### Text extract
►

11 Common Issues

Here are some common issues that we’ve seen during consultations. While we’ve covered some of these in prior chapters, it’s worth having a list to review.

11.1 Difference between = and ==

The former, = is used to set something as equal as in x = 5 where the variable x is equal to, or has a value of, 5. Conversely, the double equal == is used to test for equality. For instance, if we set a variable x to equal the value 5, the code x == 5 would return True and the code x == 6 would return False.

11.2 Spelling and capitalization matter

Programming languages are generally case-sensitive. The variable x is different from the variable X. Likewise, a function mean() and a function Mean() would be separate functions.

It’s easier to list the languages which are not case sensitive than those which are:

  • SQL commands are not case-sensitive, but it’s common practice to see the commands as all-caps, such as SELECT, because it makes reading the argument easier
  • Functions in Excel are not case-sensitive
  • HTML tags are generally not case-sensitive, however, class names in HTML and CSS are case-sensitive.

Again, it’s easier to just assume everything is case-sensitive.

11.3 Special characters and reserved words

Many programming languages reserve specific words for specific tasks. For example, a function called sum() is fairly common across languages. While you could make your own alternate function called sum(), this may lead to unexpected results when using the sum() function, so it’s better to avoid using the same name.

Similarly, it is best practice to avoid naming variables or objects the same as common function names. Again, while you could write code like sum = sum(), this will get confusing for you, and may lead to unexpected results and code behavior downstream.

The same is true for certain characters. Many programming languages treat NA as a special class of missing value. This is not the same as "NA", which would instead be a character string containing the letters NA.

11.4 Ending a code chunk

Certain programming languages require a character at the end of a line or statement.

C/C++, Java, and PHP all require a semicolon ; at the end of lines or statements.

Why do we say statement? Because technically you could write your code

if(x == y){cout << "values are equal";x++;cout<<"x was increased & is now 
equal to "<<fixed<<setprecision(1)<<x<<endl;}else if(x > y){cout << "x greater 
than y";x--cout<<"x was reduced & is now equal to "<< fixed <<setprecision(1)

◄

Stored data
►

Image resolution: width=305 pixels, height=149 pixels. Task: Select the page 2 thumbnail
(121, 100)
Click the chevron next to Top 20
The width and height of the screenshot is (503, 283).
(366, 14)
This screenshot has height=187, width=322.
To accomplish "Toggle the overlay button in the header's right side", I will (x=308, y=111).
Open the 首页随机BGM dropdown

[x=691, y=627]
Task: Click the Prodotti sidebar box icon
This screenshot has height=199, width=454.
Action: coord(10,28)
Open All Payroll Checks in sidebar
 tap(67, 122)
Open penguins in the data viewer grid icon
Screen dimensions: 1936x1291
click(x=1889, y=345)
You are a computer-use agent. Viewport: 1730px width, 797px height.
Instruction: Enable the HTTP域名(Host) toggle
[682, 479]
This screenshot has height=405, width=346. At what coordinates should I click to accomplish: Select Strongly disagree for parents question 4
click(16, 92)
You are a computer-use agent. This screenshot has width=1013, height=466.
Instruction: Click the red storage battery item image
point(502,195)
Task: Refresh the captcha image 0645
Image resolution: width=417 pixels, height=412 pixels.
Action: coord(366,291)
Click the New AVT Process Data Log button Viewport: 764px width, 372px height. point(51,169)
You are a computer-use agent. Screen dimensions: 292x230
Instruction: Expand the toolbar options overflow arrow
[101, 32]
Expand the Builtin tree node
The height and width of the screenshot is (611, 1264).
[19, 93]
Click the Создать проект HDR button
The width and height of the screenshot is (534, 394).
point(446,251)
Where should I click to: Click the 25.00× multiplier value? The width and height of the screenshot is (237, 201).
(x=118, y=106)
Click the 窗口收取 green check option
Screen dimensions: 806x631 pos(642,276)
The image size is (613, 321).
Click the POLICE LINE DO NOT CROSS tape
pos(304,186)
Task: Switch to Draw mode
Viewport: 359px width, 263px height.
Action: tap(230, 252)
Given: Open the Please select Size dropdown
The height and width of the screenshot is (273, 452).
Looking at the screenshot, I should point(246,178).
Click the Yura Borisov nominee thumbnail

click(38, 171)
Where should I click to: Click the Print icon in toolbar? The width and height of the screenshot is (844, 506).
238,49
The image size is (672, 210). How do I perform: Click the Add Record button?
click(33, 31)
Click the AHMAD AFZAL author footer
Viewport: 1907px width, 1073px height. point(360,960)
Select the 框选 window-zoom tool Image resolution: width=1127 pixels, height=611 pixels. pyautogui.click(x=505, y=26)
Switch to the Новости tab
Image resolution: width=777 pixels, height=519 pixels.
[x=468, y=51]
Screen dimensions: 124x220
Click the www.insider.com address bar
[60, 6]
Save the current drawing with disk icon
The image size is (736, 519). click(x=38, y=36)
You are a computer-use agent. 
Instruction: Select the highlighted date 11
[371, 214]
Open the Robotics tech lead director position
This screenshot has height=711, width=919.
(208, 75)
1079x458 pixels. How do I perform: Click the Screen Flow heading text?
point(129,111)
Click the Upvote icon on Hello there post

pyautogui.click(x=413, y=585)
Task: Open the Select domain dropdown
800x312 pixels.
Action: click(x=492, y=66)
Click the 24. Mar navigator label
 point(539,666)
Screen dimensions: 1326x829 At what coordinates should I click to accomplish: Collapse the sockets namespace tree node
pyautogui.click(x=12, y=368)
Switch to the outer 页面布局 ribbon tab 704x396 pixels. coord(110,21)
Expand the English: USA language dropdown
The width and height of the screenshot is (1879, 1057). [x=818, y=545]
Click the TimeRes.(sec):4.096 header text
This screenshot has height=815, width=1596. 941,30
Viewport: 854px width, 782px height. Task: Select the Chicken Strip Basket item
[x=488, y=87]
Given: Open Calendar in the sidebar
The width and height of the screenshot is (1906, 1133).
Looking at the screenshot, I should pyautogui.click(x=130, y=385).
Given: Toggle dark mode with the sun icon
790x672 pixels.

◄

### Instruction A
Rewrite the passage of the text on common coding issues starting at "11.3 Special characters" and ending at "the letters NA.", replacing "unexpected results" with "surprising results".
### Instruction B
According to the text on common coding issues, what character do C/C++, Java, and PHP all require at the end of lines or statements?
### Instruction C
Continue the text on common coding issues from the point where it stops.

### Task result A
11.3 Special characters and reserved words

Many programming languages reserve specific words for specific tasks. For example, a function called sum() is fairly common across languages. While you could make your own alternate function called sum(), this may lead to surprising results when using the sum() function, so it’s better to avoid using the same name.

Similarly, it is best practice to avoid naming variables or objects the same as common function names. Again, while you could write code like sum = sum(), this will get confusing for you, and may lead to surprising results and code behavior downstream.

The same is true for certain characters. Many programming languages treat NA as a special class of missing value. This is not the same as "NA", which would instead be a character string containing the letters NA.

### Task result B
A semicolon (;).

### Task result C
<<x<<endl;} else {cout << "x must be less than y";x++;cout<<"x was increased 
& is now equal to "<<fixed<<setprecision(1)<<x<<endl;}

But, there’s an error in that code. A required semicolon is missing. Can you find it?

Having each statement on its own line is easier to read.

if (x == y) {
  cout << "values are equal";
  x++;
  cout << "x was increased & is now equal to " << fixed << setprecision(1) << x << endl;
} else if (x > y) {
  cout << "x greater than y";
  x--
  cout << "x was reduced & is now equal to " << fixed << setprecision(1) << x << endl;
} else {
  cout << "x must be less than y";
  x++;
  cout << "x was increased & is now equal to " << fixed << setprecision(1) << x << endl;
}

11.5 Order of Execution

In the chapter about functions, we gave an example where libraries which have functions with the same name will default to the last loaded library when called, so it’s good habit to explicitly specify the library when using functions which might have the same name in a different library

load(library_B)
load(library_A)

values <- c(2, 4, 7, 5, 9, NA)

library_B:mean(values) 
#result will be `NA`

library_A:mean(values) 
#result will be `5.4`

11.6 Order of Assignment

I’ve had researchers execute code chunks which assign a value to a variable, then reassigns a different value to the same variable, undoing the first assignment.

researchVariable <- someFunction(data)
researchVariable <- aDifferentFunction(data)
plot_or_graph <- anotherFunction(researchVariable)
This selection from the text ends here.